La precariedad es un tema que preocupa a CSIF “y al que dedicamos muchos recursos”, como explica Manuel González Molina, presidente del Sector de Entidades Públicas Estatales, donde la realidad de ese recepcionista de ‘Paradores’ no es una excepción. Pero ese es el precio de la precariedad que nos permite encontrar, incluso, en el mundo público a empleados que denuncian a sus empresas para que les paguen lo acordado; a Convenios que llevan años para firmarse y hasta entidades como AENA que maltratan su vocación de servicio público lo que ha llevado a CSIF a pedir este verano “el cese inmediato” de su presidente.

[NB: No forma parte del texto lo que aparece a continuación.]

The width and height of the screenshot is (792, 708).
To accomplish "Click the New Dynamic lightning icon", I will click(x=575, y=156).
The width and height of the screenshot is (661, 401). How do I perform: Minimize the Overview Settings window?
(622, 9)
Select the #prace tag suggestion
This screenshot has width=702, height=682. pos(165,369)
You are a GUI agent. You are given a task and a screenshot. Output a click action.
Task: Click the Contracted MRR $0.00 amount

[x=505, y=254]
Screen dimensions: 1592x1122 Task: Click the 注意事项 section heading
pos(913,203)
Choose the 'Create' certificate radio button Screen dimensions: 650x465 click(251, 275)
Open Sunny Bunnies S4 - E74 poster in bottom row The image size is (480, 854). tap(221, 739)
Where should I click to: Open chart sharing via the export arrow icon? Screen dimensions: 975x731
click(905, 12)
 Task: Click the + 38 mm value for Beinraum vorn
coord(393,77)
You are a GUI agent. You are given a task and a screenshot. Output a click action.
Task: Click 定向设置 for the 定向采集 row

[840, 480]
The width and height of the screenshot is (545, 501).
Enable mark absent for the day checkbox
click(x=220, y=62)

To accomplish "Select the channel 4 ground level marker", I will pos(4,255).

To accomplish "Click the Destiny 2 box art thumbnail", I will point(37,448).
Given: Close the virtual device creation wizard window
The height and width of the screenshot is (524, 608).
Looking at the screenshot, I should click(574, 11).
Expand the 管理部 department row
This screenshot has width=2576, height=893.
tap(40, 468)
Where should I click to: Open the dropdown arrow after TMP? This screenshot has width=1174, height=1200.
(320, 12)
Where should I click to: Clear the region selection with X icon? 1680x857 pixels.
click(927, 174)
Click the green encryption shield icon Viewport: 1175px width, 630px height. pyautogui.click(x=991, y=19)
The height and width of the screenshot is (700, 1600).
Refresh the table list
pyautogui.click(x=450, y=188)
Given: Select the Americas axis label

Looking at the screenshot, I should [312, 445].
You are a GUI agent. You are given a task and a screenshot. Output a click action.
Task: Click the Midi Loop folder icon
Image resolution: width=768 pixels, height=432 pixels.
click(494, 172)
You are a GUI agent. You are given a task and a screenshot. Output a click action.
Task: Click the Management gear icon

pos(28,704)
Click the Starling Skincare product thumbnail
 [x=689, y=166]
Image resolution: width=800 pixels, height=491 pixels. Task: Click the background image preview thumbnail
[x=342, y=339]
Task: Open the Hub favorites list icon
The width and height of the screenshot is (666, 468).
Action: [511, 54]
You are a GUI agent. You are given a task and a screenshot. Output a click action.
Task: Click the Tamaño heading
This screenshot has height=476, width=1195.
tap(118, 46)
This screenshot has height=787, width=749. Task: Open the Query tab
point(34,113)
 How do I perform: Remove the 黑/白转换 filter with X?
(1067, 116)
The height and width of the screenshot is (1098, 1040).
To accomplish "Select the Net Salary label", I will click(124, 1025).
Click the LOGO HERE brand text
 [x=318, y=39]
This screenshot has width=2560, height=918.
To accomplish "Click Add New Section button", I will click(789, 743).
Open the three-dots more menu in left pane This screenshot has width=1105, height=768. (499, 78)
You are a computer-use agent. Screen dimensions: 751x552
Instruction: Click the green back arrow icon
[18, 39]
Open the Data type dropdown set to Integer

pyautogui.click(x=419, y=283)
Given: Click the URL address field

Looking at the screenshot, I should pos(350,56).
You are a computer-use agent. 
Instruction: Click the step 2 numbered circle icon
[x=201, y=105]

Por lo tanto, no se puede perder de vista a la precariedad, que ataca por todos los sitios y que no es fácil de corregir “en un mundo laboral donde cada vez abunda más la temporalidad, la elevada rotación y la escasa formación en los nuevos empleos”, según González Molina. “Pero el deber de nuestro sindicato es el de luchar. Máxime cuando los analistas estiman que, si la economía sigue así, España acabará 2017 con un crecimiento superior al 3,1%”. Y en un escenario así CSIF reivindica que cada día tenemos más motivos para perder el miedo a la precariedad y que, si el futuro va a ser esplendoroso, el presente no puede ser impracticable. Por eso no queremos volver a ver a un empleado, con 21 años de antigüedad en una empresa pública, que no llega a los 1.000 euros al mes. Pero eso ya lo contaremos otro día con más detalle.